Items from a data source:
====

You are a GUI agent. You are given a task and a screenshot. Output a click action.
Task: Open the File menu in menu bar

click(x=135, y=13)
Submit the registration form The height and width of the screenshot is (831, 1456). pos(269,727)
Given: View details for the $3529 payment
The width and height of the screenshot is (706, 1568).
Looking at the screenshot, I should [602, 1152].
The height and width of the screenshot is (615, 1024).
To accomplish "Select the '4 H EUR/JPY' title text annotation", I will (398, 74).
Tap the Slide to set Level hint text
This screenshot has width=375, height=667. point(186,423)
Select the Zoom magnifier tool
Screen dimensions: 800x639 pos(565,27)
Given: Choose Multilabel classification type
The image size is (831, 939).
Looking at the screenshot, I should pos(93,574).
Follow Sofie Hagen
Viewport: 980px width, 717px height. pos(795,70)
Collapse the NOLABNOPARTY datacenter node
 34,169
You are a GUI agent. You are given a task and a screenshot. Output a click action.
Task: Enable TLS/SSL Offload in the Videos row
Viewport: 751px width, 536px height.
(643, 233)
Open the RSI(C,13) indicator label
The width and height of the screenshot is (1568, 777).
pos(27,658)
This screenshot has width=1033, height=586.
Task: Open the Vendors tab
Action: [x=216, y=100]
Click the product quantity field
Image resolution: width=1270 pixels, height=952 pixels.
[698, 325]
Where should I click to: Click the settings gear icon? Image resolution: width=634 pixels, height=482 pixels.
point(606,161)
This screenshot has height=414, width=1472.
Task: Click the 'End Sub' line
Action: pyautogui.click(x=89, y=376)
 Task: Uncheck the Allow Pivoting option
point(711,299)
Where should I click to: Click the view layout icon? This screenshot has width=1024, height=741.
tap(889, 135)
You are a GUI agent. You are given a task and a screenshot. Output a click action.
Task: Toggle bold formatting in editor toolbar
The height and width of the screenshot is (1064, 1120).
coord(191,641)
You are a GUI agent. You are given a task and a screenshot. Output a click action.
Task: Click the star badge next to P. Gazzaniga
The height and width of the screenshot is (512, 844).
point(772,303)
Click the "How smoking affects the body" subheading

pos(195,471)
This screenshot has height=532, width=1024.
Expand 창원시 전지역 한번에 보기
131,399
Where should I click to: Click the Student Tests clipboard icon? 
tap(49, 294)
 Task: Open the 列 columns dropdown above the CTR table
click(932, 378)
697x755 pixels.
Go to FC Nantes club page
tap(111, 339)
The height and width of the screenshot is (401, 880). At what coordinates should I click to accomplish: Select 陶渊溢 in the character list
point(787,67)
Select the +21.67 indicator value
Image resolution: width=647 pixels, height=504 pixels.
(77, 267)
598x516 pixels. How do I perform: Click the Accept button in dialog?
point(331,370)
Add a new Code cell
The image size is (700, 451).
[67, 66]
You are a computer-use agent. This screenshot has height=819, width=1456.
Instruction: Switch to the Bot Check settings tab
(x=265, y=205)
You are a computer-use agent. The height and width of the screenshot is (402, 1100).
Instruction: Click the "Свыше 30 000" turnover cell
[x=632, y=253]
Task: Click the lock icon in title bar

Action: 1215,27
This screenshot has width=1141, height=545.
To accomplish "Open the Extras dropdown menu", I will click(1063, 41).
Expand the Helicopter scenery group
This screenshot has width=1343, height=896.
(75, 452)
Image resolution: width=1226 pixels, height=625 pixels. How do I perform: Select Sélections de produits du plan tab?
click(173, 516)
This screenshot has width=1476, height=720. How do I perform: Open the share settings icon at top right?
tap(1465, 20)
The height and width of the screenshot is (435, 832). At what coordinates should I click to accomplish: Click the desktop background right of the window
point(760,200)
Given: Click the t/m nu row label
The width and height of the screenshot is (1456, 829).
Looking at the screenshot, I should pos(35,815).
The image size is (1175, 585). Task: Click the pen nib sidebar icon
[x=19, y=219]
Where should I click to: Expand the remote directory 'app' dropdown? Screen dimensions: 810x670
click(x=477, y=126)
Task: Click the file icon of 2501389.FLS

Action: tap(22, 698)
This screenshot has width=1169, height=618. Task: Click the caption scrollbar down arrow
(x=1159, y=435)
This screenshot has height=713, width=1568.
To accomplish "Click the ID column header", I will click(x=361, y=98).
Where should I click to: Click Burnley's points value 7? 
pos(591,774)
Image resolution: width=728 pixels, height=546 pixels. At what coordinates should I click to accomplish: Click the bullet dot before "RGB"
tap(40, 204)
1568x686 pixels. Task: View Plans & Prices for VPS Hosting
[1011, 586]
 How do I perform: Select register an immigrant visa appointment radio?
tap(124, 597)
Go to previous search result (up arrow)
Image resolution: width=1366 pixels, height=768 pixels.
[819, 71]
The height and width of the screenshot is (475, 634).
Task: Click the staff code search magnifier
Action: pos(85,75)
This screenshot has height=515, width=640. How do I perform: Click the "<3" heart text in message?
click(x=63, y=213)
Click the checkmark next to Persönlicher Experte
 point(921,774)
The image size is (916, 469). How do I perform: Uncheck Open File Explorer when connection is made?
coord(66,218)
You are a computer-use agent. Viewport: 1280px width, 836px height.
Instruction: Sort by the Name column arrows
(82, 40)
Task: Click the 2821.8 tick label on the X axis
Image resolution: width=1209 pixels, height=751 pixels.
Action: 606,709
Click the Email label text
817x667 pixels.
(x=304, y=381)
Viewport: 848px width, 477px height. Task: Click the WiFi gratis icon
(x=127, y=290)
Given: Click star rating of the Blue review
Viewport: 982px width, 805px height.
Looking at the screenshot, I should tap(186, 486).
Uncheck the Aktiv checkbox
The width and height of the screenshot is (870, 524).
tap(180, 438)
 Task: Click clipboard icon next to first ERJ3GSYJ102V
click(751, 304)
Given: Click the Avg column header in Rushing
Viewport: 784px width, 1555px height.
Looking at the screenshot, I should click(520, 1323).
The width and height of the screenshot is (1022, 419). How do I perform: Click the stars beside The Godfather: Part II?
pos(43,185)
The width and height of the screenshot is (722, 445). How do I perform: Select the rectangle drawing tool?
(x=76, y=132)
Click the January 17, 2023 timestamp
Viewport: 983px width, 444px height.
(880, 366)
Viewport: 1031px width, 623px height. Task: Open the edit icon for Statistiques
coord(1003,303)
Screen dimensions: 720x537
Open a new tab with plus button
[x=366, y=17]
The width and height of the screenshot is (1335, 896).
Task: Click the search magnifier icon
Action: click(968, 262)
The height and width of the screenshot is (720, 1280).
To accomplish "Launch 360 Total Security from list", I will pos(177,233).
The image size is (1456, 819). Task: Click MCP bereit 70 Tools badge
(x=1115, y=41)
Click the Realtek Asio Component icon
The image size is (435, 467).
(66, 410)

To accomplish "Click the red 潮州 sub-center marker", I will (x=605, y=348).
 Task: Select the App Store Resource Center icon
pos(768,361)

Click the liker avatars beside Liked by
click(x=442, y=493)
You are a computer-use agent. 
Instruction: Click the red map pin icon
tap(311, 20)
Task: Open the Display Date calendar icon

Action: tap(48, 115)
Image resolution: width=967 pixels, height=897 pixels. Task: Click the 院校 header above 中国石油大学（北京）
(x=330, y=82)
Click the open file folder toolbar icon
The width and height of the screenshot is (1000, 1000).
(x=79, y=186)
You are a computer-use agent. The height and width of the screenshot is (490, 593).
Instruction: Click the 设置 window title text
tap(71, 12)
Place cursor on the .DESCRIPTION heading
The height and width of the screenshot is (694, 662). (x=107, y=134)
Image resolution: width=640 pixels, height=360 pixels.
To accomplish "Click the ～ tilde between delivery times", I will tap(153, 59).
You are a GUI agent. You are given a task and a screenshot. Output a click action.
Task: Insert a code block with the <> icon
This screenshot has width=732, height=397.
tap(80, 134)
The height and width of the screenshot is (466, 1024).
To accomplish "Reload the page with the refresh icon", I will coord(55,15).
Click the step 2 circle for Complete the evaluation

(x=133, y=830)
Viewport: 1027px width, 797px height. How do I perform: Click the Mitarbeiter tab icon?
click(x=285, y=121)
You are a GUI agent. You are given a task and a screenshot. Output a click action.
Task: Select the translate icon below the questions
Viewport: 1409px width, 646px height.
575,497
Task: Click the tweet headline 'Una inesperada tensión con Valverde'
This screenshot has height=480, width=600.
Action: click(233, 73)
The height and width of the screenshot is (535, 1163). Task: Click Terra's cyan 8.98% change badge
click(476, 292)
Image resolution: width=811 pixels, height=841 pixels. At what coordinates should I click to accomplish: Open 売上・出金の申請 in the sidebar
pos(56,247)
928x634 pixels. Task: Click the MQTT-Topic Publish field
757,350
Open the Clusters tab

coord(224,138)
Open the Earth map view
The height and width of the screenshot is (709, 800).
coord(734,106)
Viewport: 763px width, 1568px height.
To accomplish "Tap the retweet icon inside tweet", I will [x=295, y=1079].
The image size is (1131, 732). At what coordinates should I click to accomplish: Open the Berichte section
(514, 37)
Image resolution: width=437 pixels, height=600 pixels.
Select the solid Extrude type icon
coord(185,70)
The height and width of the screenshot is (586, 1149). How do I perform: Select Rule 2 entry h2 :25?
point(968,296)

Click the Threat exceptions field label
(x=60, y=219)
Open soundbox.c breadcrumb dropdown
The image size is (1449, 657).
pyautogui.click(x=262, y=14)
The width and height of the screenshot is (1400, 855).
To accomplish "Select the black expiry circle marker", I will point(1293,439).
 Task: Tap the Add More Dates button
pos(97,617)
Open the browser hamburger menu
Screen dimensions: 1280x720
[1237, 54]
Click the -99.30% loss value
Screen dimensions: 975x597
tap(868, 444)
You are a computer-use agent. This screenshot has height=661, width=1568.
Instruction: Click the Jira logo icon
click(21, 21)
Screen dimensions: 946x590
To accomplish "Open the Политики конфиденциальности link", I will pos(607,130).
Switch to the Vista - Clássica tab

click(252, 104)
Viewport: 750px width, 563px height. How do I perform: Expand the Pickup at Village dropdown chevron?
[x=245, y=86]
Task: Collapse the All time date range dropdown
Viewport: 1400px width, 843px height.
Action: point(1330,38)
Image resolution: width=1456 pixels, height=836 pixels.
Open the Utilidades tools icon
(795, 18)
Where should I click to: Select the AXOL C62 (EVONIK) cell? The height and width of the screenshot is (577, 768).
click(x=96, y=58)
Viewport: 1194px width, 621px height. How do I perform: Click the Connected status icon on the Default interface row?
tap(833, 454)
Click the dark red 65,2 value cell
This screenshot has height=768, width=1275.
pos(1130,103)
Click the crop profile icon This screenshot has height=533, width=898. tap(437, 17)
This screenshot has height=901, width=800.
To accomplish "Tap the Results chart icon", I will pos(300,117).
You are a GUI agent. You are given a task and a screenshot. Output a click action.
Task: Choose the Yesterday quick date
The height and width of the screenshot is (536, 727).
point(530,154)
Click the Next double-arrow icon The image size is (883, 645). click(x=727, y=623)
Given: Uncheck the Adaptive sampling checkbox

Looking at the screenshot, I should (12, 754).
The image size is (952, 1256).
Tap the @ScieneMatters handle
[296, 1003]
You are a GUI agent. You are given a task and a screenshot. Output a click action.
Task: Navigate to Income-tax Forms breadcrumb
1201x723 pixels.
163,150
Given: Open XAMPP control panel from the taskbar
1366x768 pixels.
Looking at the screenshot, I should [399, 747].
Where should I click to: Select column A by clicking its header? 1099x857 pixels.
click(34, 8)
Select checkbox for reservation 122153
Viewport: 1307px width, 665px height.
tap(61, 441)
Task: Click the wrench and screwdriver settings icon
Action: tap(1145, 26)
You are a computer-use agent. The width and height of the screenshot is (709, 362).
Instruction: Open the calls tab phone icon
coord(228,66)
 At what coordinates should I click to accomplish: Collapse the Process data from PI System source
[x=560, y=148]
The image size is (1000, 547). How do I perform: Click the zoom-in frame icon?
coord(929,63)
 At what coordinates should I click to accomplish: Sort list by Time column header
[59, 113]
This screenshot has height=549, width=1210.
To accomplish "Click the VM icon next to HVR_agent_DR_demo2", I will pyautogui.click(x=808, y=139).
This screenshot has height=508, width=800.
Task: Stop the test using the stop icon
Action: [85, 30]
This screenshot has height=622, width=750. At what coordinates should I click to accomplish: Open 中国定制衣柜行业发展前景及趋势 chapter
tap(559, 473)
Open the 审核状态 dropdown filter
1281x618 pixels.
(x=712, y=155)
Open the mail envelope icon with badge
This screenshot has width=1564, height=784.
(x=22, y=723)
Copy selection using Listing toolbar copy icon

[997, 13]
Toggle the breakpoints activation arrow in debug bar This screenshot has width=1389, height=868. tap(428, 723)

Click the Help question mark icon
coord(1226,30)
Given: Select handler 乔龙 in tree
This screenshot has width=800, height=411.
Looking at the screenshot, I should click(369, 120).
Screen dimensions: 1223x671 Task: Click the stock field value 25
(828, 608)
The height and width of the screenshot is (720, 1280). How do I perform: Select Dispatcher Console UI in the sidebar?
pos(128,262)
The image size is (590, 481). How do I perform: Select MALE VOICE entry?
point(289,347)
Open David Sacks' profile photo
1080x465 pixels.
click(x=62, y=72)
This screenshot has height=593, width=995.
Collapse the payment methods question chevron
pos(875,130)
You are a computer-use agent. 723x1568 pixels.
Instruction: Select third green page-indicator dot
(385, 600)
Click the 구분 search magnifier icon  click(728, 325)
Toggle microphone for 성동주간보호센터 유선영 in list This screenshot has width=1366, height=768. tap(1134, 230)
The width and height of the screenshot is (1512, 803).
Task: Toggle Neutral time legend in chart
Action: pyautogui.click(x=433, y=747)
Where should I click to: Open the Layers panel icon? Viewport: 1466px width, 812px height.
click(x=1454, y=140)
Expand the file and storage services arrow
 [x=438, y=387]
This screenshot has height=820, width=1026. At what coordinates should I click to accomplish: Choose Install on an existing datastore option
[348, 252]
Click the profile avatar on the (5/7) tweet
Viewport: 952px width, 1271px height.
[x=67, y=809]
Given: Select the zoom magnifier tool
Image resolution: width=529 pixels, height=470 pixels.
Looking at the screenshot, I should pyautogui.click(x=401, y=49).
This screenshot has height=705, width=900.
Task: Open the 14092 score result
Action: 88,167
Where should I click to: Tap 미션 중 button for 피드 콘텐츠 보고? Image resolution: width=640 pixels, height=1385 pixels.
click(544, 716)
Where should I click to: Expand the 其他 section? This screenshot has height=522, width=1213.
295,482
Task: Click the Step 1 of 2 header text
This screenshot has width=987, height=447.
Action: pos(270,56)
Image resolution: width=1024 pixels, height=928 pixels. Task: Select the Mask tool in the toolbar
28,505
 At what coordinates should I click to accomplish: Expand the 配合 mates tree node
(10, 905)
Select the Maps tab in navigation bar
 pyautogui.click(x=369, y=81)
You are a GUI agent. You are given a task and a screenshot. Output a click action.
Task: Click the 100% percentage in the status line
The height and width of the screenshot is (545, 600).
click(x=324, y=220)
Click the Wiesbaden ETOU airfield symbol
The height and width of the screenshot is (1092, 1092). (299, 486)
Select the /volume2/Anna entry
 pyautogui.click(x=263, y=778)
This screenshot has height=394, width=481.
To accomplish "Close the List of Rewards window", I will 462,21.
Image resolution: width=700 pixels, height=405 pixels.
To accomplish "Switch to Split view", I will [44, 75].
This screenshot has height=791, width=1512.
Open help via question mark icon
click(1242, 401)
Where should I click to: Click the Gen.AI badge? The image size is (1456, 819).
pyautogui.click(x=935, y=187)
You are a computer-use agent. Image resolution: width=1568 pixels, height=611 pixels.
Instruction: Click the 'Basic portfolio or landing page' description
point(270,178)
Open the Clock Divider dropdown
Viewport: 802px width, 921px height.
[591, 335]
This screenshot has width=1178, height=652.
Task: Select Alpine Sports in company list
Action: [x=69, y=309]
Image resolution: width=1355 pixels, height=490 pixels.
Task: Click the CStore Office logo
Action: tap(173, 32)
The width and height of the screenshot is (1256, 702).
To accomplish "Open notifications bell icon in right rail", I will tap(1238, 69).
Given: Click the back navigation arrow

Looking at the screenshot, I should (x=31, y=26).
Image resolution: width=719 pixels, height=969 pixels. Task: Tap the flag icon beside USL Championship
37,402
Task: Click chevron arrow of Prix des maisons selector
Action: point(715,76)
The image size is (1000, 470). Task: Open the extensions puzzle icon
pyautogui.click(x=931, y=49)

====

# [ASSIGNMENT]
All lines of the records above with the word "marker" in them are to be copied.

# [EXERCISE ANSWER]
To accomplish "Click the red 潮州 sub-center marker", I will (x=605, y=348).
To accomplish "Select the black expiry circle marker", I will point(1293,439).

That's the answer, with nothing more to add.